Hifn has introduced the industry's first hardware-accelerated, data de-duplication platform - a simple turnkey, drop-in solution - that combines unprecedented 'de-dupe' performance with a fast time-to-market advantage. Hifn's family of De-Dupe Accelerators are designed to make it fast and easy for OEMs, system builders and system integrators currently selling data de-duplication solutions as well as vendors who are considering bringing data de-duplication products to market to gain a competitive advantage.

Hifn customers wishing to be fast to market with hardware-accelerated de-duplication for storage devices, such as NAS, can use the new De-Dupe Accelerator family of products combined with standard servers to create robust, real-time de-duplication solutions. OEMs looking to optimize and differentiate their current de-duplication solutions can now simply and easily upgrade their current customer base with the latest in hardware acceleration technology.

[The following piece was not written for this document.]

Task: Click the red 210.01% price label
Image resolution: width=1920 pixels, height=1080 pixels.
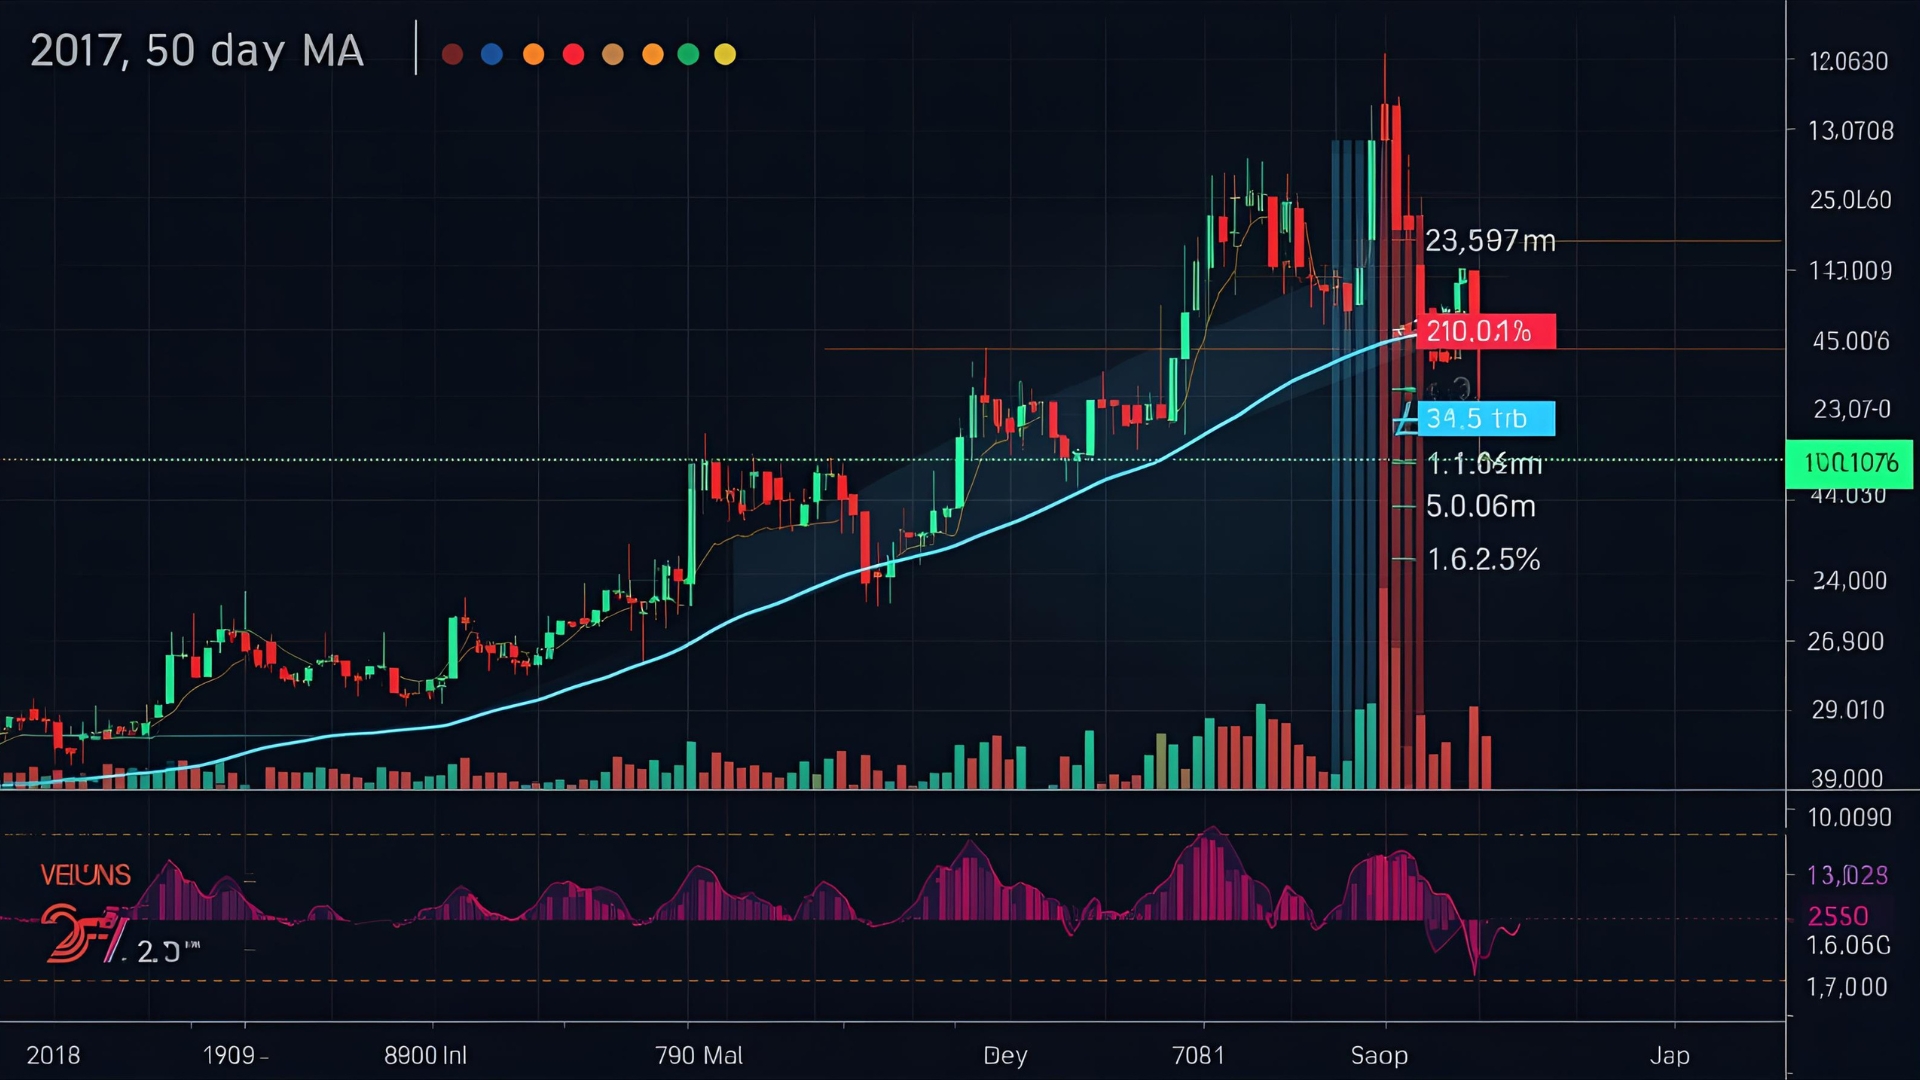Action: pyautogui.click(x=1485, y=331)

The new Hifn De-Dupe Accelerator 250 and 255 are the first products in a family of data de-duplication solutions that extend Hifn's position in accelerating capacity optimization and data security solutions. The De-Dupe Accelerator 250 and 255 includes the company's Express DR 250 PCI card and the Express DR 255 PCI-Express card, respectively, for off-loading and accelerating the data de-duplication function. The Hifn De-Dupe Accelerator products also include the new Hifn De-Dupe Accelerator software that provides an additional de-duplication performance boost with an innovative approach to indexing and unique "fingerprinting" capabilities.

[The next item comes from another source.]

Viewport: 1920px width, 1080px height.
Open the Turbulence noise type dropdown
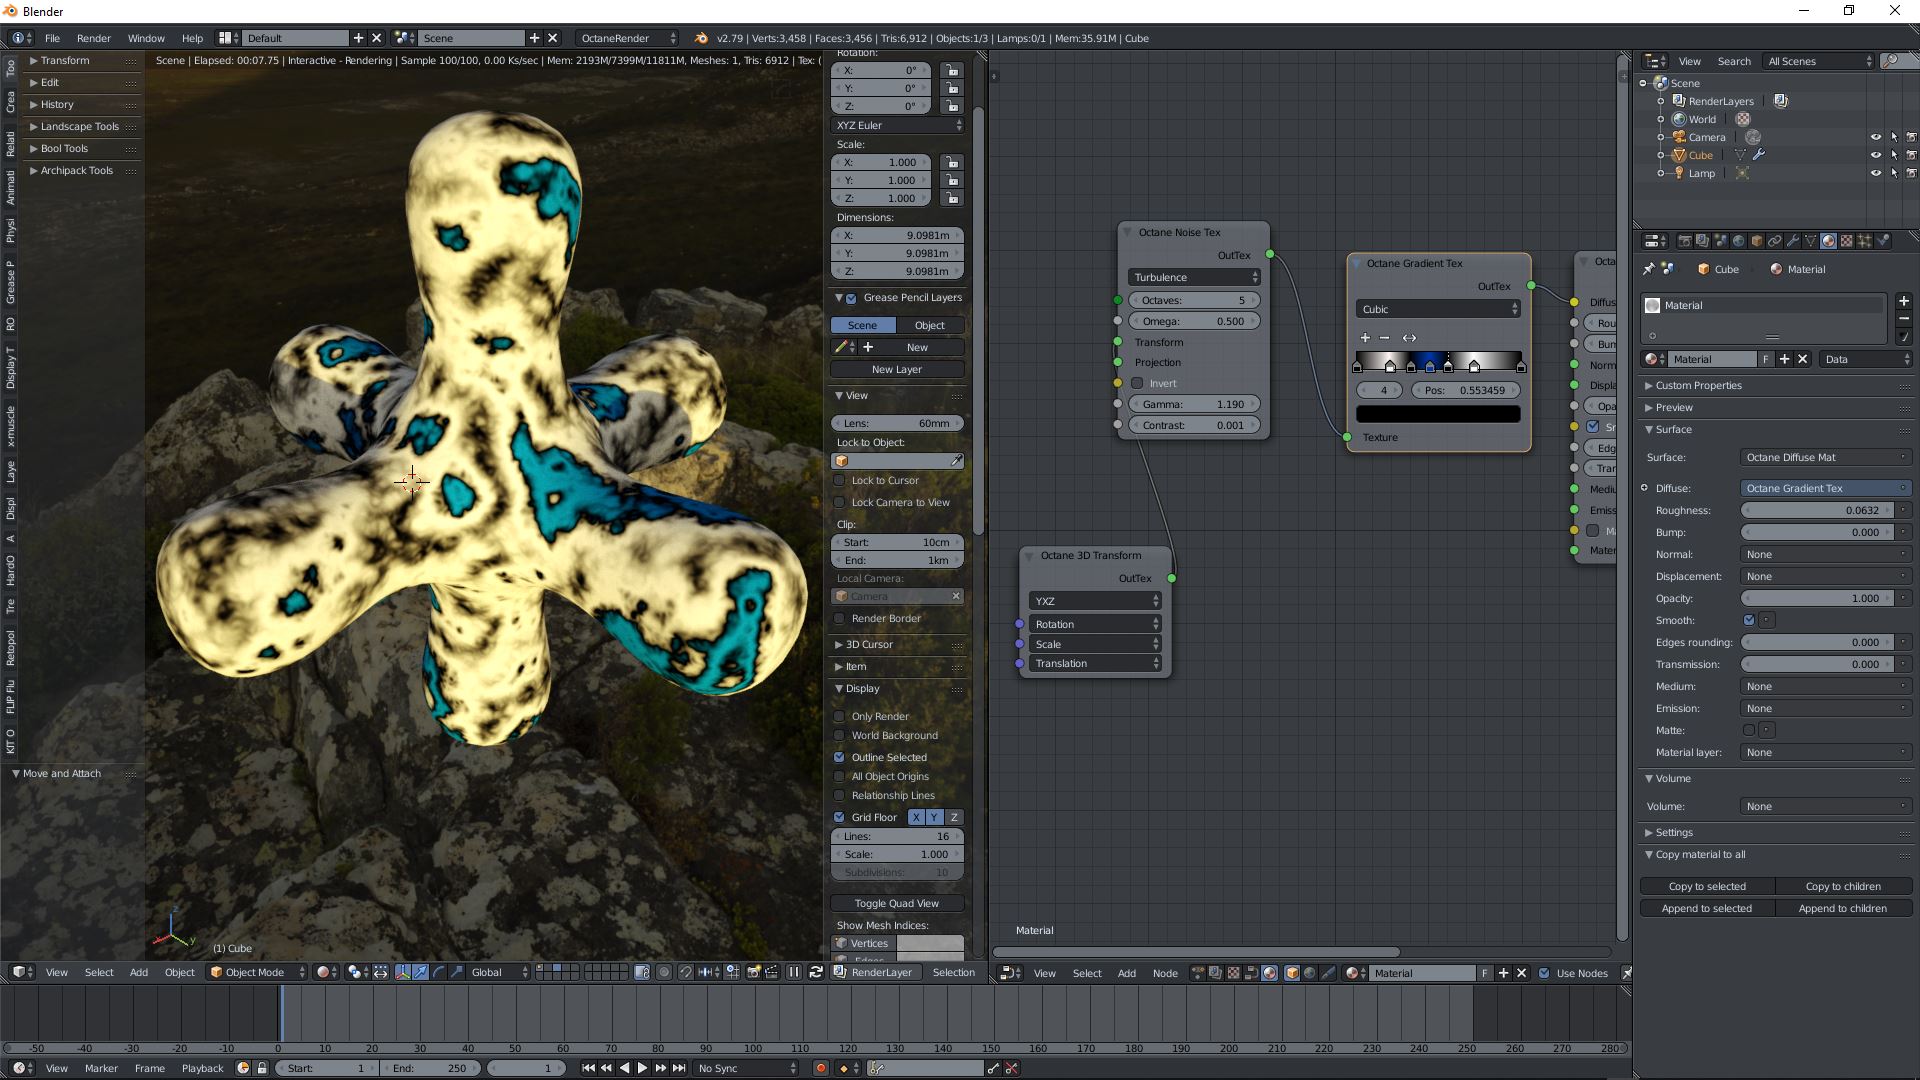(1194, 277)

Data de-duplication is a technique for eliminating redundant data. In the de-duplication process, data is scanned and unique patterns are identified, assigned corresponding unique data "fingerprints", indexed and stored. Duplicate copies of data already "fingerprinted" are deleted, leaving only one stored copy of each unique data pattern along with its corresponding fingerprint. At the heart of the "fingerprinting" process is a computational process called a "checksum" or "hash." Data de-duplication product manufacturers employ cryptographic hash functions to perform checksum processing because of their ability to produce unique fingerprints from unique data patterns.

Hifn's index processing also enhances read performance by enabling data to be transferred directly from the underlying disk storage to the application without invoking de-duplication. For data that was stored in an encrypted and/or compressed format, passing the data stream through the decompression and decryption hardware engines is performed without an impact on performance. High performance reads are important for primary storage and NAS applications, in which writes are typically a smaller portion of the workload.

Hifn's new De-Dupe Accelerator 250 and 255 solutions will be available for beta OEM customers this quarter, with general availability in the first quarter of 2009. The new solutions supports Suse and RedHat Linux with future OS support, including Microsoft Windows, scheduled for 1H09.